◆ What you have to do
Look through the entries below and count the lines with the word "Switch" in them; give only the number.

◆ Entries supplied

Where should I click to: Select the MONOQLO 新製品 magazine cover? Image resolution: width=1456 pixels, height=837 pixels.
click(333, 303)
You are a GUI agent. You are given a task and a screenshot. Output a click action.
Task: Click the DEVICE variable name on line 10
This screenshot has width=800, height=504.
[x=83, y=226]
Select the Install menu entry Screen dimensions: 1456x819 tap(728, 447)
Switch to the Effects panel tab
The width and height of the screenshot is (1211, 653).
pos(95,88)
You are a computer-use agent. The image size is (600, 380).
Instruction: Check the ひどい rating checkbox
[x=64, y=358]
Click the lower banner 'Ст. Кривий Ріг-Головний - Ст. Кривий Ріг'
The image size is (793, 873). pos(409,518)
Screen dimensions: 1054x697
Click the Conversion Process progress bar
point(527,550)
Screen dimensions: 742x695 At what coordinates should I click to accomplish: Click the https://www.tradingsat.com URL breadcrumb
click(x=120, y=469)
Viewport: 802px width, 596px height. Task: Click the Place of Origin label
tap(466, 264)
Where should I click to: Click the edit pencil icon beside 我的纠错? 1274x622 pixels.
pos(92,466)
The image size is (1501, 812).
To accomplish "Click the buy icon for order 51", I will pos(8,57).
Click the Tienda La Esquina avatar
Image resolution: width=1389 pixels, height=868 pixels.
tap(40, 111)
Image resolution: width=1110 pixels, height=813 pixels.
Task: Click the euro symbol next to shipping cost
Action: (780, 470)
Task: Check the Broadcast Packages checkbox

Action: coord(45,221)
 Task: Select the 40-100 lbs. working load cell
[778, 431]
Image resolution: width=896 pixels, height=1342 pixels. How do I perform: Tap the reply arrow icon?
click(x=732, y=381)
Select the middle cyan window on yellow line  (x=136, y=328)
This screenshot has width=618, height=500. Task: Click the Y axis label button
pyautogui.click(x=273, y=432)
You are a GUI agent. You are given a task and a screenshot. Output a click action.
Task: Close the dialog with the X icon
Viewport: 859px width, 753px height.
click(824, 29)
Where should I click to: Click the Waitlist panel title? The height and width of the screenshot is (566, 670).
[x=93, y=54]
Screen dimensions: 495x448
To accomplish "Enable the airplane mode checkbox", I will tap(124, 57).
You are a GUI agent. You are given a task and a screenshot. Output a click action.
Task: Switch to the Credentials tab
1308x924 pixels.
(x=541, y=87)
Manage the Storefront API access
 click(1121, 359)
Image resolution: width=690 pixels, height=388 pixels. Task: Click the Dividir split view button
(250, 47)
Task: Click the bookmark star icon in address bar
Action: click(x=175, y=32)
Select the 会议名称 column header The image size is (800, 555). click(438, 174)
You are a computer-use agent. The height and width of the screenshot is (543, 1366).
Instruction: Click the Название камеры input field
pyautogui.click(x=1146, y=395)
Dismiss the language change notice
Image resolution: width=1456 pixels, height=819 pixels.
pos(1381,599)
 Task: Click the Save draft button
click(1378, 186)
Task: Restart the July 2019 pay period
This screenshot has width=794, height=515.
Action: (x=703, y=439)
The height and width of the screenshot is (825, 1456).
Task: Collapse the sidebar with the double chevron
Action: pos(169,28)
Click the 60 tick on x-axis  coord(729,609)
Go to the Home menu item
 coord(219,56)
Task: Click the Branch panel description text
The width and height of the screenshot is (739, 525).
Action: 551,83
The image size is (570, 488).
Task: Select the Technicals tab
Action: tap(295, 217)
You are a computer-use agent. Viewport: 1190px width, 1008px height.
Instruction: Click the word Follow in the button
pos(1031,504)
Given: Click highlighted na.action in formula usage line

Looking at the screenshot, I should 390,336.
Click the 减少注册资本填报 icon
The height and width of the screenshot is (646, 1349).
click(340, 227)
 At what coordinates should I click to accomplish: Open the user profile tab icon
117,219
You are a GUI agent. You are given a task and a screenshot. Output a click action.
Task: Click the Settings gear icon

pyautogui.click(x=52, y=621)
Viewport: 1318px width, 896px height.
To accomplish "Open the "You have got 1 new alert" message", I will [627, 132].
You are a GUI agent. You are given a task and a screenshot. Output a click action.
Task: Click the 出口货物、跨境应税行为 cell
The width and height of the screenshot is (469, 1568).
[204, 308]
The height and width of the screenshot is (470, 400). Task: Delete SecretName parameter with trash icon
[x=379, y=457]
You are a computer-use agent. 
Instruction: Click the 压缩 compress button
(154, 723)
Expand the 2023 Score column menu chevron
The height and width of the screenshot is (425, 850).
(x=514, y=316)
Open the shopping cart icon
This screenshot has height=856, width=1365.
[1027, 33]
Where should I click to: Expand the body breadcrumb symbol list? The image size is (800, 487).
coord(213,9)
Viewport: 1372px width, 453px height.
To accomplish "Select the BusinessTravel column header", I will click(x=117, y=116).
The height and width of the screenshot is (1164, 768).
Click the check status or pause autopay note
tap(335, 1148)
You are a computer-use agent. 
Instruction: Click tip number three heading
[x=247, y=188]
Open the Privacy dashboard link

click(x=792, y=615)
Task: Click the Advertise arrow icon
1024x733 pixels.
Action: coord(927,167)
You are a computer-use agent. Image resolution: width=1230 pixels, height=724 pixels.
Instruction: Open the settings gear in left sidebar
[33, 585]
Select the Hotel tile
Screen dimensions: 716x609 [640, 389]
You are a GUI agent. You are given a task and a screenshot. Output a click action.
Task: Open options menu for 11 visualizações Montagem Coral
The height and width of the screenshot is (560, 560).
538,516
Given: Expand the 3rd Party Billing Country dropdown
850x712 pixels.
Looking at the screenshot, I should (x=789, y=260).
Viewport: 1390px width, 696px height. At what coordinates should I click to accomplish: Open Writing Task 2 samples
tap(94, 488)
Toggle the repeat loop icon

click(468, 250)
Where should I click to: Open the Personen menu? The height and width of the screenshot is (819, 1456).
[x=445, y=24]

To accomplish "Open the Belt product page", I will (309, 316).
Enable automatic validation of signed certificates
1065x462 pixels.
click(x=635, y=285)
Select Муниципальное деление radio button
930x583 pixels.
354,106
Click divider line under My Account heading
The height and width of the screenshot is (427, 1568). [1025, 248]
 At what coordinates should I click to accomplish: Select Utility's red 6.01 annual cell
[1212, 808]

◆ Solution below
2